*Direction*:
Reproduce the records verbatim, from the line containing "Expand the Most Relevant sort dropdown" through the end of the records, both ends included. Omit the pictures from your output.

*Material supplied*:
::::::::::

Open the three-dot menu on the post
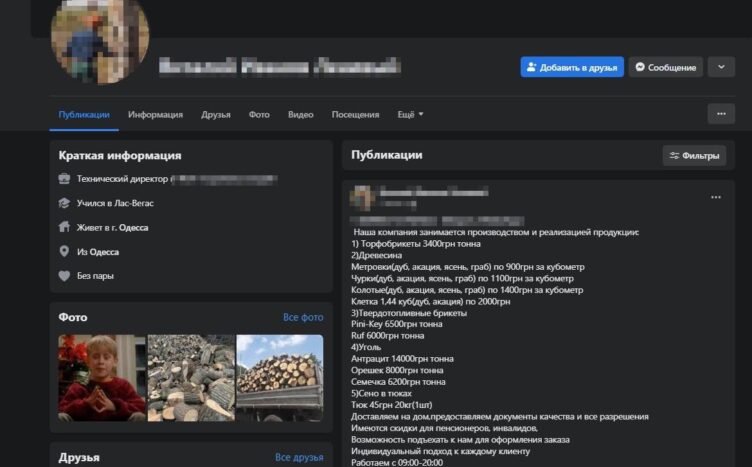The width and height of the screenshot is (752, 467). [x=715, y=198]
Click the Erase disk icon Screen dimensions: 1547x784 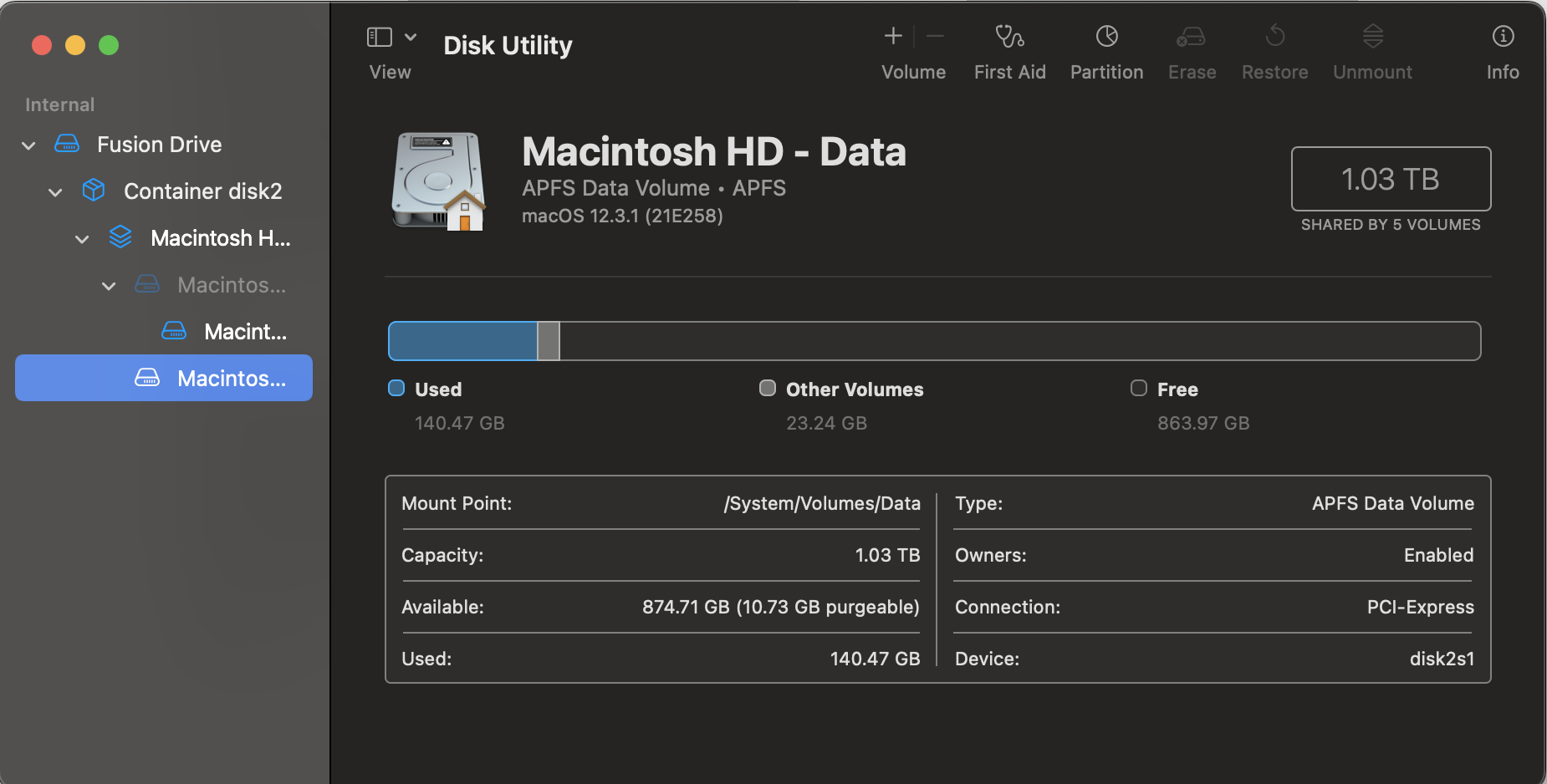point(1191,37)
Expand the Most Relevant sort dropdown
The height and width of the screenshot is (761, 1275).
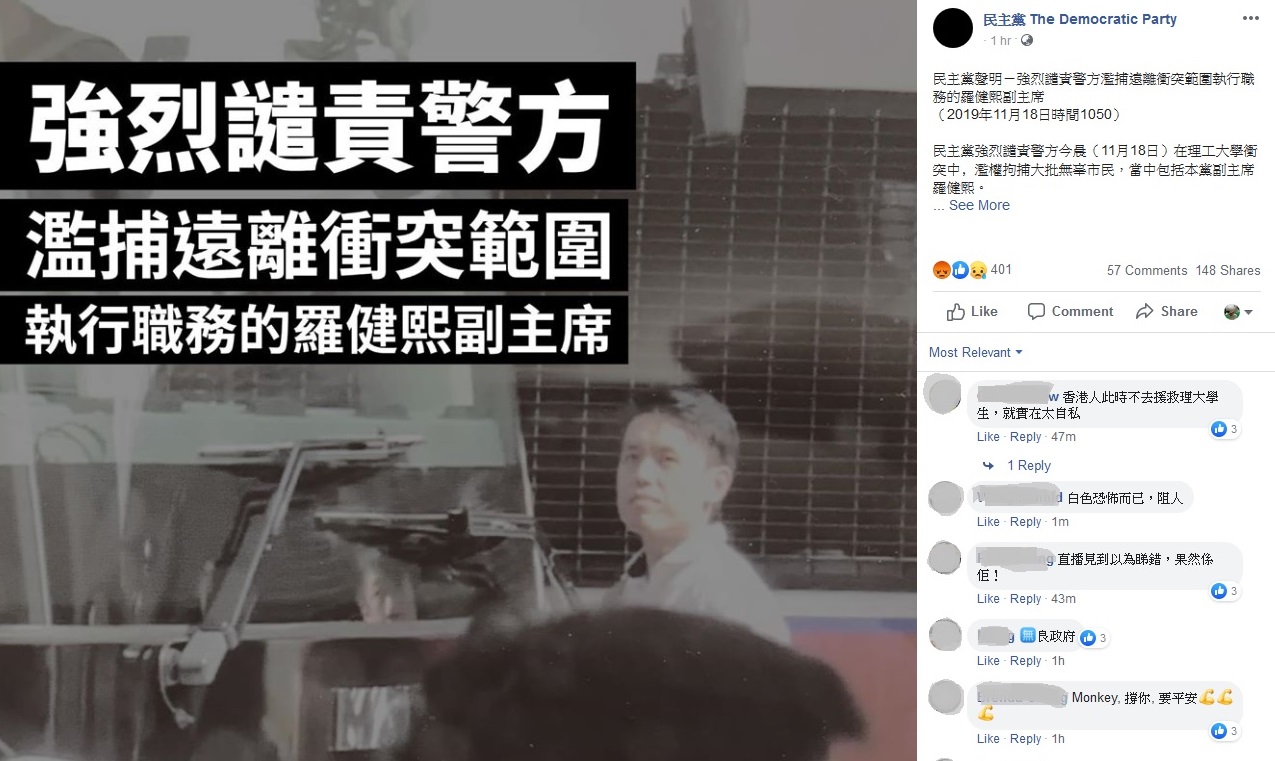pos(975,352)
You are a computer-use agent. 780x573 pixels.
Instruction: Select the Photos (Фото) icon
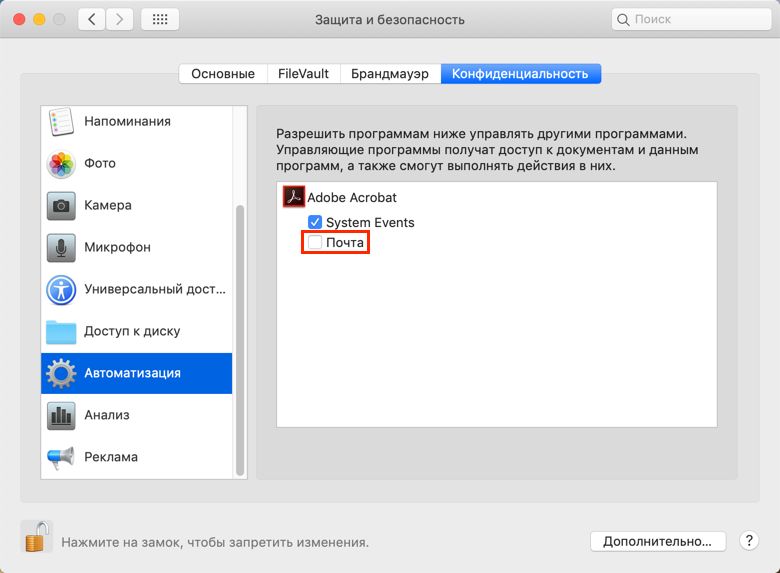61,164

::::::::::

*Response to this exercise*:
Expand the Most Relevant sort dropdown
The height and width of the screenshot is (761, 1275).
pos(975,352)
You are a computer-use agent. 780x573 pixels.
Instruction: Select the Photos (Фото) icon
61,164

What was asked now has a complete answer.